« Unfriended : Dark Web » : ultramodernes inquiétudes
« Unfriended : Dark Web » : ultramodernes inquiétudes
Par Jean-François Rauger
Le film de Stephen Susco est un « screen life », qui instille la peur avec un écran d’ordinateur.
Unfriended : Dark Web fait partie d’une série de films produits par le Russe Timur Bekmambetov, producteur installé à Hollywood et responsable d’une série toute particulière de films d’horreur. Ce qu’il appelle des screen lives sont des films dont l’action est uniquement restituée par ce que l’on peut voir sur un écran d’ordinateur : courriers électroniques, images transmises par Skype ou par YouTube, profils Facebook, etc. Le médium cinématographique est désormais constitué par un enchevêtrement de réseaux sociaux et de moyens de communication permis par Internet. L’écran du cinéma est devenu un gigantesque écran d’ordinateur où ce qui s’affiche doit, dans le mouvement, provoquer la discursivité d’un récit, de préférence effrayant.

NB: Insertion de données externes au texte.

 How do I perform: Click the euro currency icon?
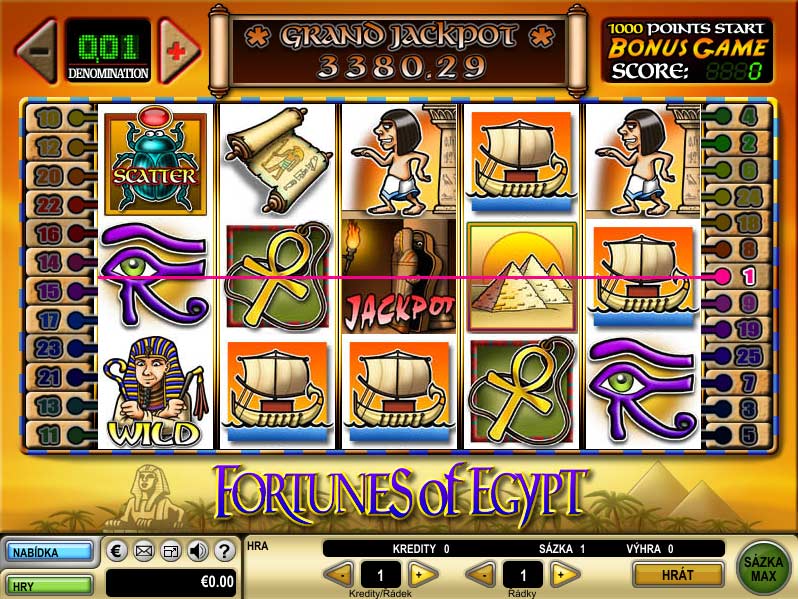(x=116, y=551)
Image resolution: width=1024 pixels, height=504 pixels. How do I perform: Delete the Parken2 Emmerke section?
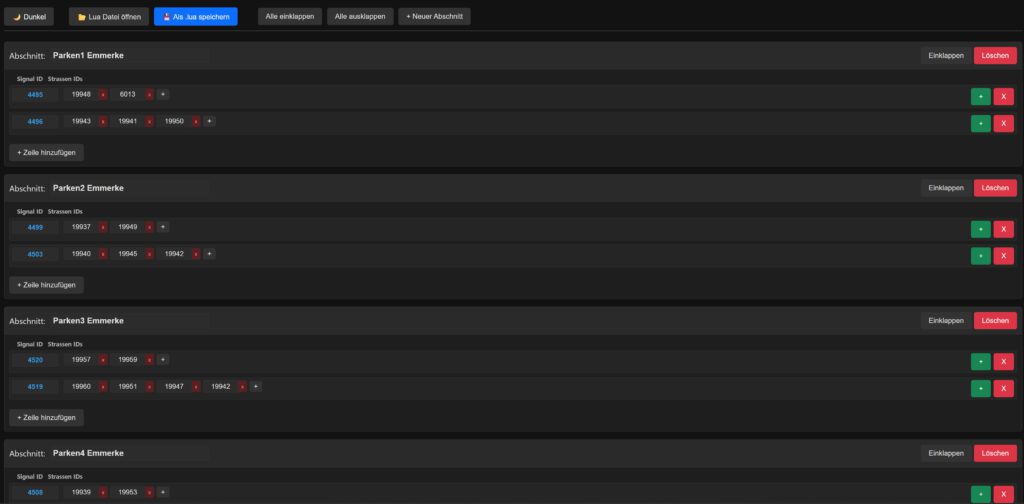[x=994, y=188]
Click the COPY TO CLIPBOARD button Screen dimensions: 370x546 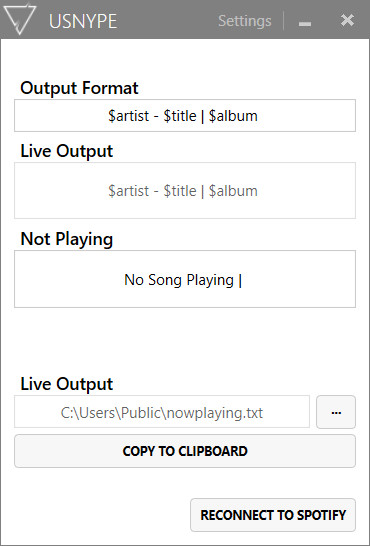pos(185,451)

On devine assez bien la spéculation ayant engendré cette manière singulière de raconter une histoire et de faire peur en même temps. Le public auquel semble s’adresser prioritairement ce cinéma d’horreur est jeune, supposé habitué à ce monde virtuel que sa fréquentation familière rendrait presque réel, donc susceptible d’être terrifiant.
Plusieurs films ont déjà été réalisés selon ce principe : Unfriended, de Levan Gabriadze (sorti en France en 2015), Searching, d’Aneesh Chaganty (sorti en septembre), et Profile, de Timur Bekmambetov en personne (encore inédit). Il y a peu de chance que ce principe du screen life représente autre chose qu’un habile gadget, et sa longévité est peu probable. Mais il y a néanmoins quelque chose de fascinant et de révolutionnaire dans les possibilités ouvertes par une technique consistant à provoquer une émotion violente sans parfois recourir à l’image mais rien qu’en déroulant un texte sous les yeux du spectateur, celui d’un e-mail menaçant par exemple.
Jeu du chat et de la souris
Unfriended : Dark Web met en scène un jeune homme découvrant les possibilités d’un ordinateur portable qu’il a dérobé. Tout en communiquant par Skype avec sa fiancée sourde-muette mais aussi avec quelques amis dans la perspective d’un jeu collectif à distance, il s’aperçoit que son ordinateur possède des dossiers cachés, tout d’abord des images de vidéosurveillance et de caméras domestiques habilement piratées. Une recherche plus approfondie met enfin au jour des films représentant divers meurtres et tortures bien réels. Le propriétaire de l’ordinateur le contacte, menace de tuer sa petite amie s’il ne récupère pas son bien. On comprend qu’il fait partie d’un réseau d’assassins capturant et tuant des jeunes femmes pour ensuite vendre les images de meurtres à de riches clients. S’ensuit une sorte de jeu du chat et de la souris, par écrans interposés, au cours duquel surviendront divers retournements de situation.
Si l’on accepte, avec une crédulité consciente d’elle-même, le déroulement d’événements parfois improbables, éprouvé selon le système narratif adopté, on peut légitimement s’accrocher à son fauteuil. Car ce qui est remarquable dans Unfriended : Dark Web n’est pas seulement l’astuce filmique employée mais l’incroyable sadisme qui se donne libre cours au fur et à mesure de l’évolution des situations. Les techniques modernes de communication numériques se révèlent un parfait dispositif pour décrire une sorte de descente aux enfers, celle permise par une transparence devenue absolue et totale. Comme si la paranoïa induisait une nouvelle et contemporaine forme de nihilisme.